#### TASK ITEM
Return the records exactly, with nothing added.

- Opening Delimiter -

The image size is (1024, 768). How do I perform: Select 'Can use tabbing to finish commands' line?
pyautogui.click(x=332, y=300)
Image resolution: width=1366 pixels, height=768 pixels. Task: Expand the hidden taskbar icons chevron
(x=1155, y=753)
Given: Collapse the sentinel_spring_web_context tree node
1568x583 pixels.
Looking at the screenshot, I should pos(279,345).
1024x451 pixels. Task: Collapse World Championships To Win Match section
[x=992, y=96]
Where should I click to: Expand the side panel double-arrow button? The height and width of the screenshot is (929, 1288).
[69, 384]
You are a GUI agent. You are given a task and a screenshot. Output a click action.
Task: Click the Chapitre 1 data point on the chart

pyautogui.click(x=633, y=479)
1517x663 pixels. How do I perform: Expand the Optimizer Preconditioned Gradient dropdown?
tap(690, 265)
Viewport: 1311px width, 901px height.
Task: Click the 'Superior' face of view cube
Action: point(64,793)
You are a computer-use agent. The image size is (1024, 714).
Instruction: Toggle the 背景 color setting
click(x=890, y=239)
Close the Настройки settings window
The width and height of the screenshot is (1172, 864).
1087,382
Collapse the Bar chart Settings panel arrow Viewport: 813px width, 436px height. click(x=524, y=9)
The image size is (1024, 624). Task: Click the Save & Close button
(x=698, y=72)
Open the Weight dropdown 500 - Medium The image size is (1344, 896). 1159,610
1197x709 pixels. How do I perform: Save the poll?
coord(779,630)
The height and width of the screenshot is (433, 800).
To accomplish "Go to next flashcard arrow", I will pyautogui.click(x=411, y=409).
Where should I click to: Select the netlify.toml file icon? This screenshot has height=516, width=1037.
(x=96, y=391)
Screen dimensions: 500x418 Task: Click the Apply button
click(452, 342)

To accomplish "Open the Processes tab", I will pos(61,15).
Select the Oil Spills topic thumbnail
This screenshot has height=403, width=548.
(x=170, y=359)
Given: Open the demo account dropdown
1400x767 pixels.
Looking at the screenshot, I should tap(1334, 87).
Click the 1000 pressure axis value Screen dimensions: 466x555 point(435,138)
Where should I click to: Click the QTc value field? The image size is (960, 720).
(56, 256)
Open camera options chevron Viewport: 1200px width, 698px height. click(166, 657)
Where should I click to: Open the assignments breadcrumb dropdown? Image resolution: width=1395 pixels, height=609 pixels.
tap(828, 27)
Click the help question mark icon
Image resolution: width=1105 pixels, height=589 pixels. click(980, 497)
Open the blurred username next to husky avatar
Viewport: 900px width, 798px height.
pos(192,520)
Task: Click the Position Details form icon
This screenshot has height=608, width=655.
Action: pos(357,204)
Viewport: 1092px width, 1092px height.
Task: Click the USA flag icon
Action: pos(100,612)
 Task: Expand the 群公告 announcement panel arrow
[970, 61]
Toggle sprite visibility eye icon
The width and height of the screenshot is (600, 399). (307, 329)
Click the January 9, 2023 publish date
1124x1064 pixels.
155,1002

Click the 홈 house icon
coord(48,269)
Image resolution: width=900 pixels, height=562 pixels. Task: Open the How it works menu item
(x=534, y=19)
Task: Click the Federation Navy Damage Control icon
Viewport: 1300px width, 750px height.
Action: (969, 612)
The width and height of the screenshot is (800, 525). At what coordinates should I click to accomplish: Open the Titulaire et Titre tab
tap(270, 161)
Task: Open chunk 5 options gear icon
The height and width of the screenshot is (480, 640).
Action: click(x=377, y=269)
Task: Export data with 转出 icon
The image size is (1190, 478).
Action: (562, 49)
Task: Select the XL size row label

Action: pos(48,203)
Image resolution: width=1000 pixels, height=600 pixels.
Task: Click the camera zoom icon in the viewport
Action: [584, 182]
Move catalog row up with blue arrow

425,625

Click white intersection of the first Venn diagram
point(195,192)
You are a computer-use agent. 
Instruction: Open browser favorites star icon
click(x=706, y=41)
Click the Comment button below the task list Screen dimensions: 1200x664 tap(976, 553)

- Closing Delimiter -

#### EXERCISE RESULT
The image size is (1024, 768). How do I perform: Select 'Can use tabbing to finish commands' line?
pyautogui.click(x=332, y=300)
Image resolution: width=1366 pixels, height=768 pixels. Task: Expand the hidden taskbar icons chevron
(x=1155, y=753)
Given: Collapse the sentinel_spring_web_context tree node
1568x583 pixels.
Looking at the screenshot, I should pos(279,345).
1024x451 pixels. Task: Collapse World Championships To Win Match section
[x=992, y=96]
Where should I click to: Expand the side panel double-arrow button? The height and width of the screenshot is (929, 1288).
[69, 384]
You are a GUI agent. You are given a task and a screenshot. Output a click action.
Task: Click the Chapitre 1 data point on the chart

pyautogui.click(x=633, y=479)
1517x663 pixels. How do I perform: Expand the Optimizer Preconditioned Gradient dropdown?
tap(690, 265)
Viewport: 1311px width, 901px height.
Task: Click the 'Superior' face of view cube
Action: point(64,793)
You are a computer-use agent. The image size is (1024, 714).
Instruction: Toggle the 背景 color setting
click(x=890, y=239)
Close the Настройки settings window
The width and height of the screenshot is (1172, 864).
1087,382
Collapse the Bar chart Settings panel arrow Viewport: 813px width, 436px height. click(x=524, y=9)
The image size is (1024, 624). Task: Click the Save & Close button
(x=698, y=72)
Open the Weight dropdown 500 - Medium The image size is (1344, 896). 1159,610
1197x709 pixels. How do I perform: Save the poll?
coord(779,630)
The height and width of the screenshot is (433, 800).
To accomplish "Go to next flashcard arrow", I will pyautogui.click(x=411, y=409).
Where should I click to: Select the netlify.toml file icon? This screenshot has height=516, width=1037.
(x=96, y=391)
Screen dimensions: 500x418 Task: Click the Apply button
click(452, 342)

To accomplish "Open the Processes tab", I will pos(61,15).
Select the Oil Spills topic thumbnail
This screenshot has height=403, width=548.
(x=170, y=359)
Given: Open the demo account dropdown
1400x767 pixels.
Looking at the screenshot, I should tap(1334, 87).
Click the 1000 pressure axis value Screen dimensions: 466x555 point(435,138)
Where should I click to: Click the QTc value field? The image size is (960, 720).
(56, 256)
Open camera options chevron Viewport: 1200px width, 698px height. click(166, 657)
Where should I click to: Open the assignments breadcrumb dropdown? Image resolution: width=1395 pixels, height=609 pixels.
tap(828, 27)
Click the help question mark icon
Image resolution: width=1105 pixels, height=589 pixels. click(980, 497)
Open the blurred username next to husky avatar
Viewport: 900px width, 798px height.
pos(192,520)
Task: Click the Position Details form icon
This screenshot has height=608, width=655.
Action: pos(357,204)
Viewport: 1092px width, 1092px height.
Task: Click the USA flag icon
Action: pos(100,612)
 Task: Expand the 群公告 announcement panel arrow
[970, 61]
Toggle sprite visibility eye icon
The width and height of the screenshot is (600, 399). (307, 329)
Click the January 9, 2023 publish date
1124x1064 pixels.
155,1002

Click the 홈 house icon
coord(48,269)
Image resolution: width=900 pixels, height=562 pixels. Task: Open the How it works menu item
(x=534, y=19)
Task: Click the Federation Navy Damage Control icon
Viewport: 1300px width, 750px height.
Action: (969, 612)
The width and height of the screenshot is (800, 525). At what coordinates should I click to accomplish: Open the Titulaire et Titre tab
tap(270, 161)
Task: Open chunk 5 options gear icon
The height and width of the screenshot is (480, 640).
Action: click(x=377, y=269)
Task: Export data with 转出 icon
The image size is (1190, 478).
Action: (562, 49)
Task: Select the XL size row label

Action: pos(48,203)
Image resolution: width=1000 pixels, height=600 pixels.
Task: Click the camera zoom icon in the viewport
Action: [584, 182]
Move catalog row up with blue arrow

425,625

Click white intersection of the first Venn diagram
point(195,192)
You are a computer-use agent. 
Instruction: Open browser favorites star icon
click(x=706, y=41)
Click the Comment button below the task list Screen dimensions: 1200x664 tap(976, 553)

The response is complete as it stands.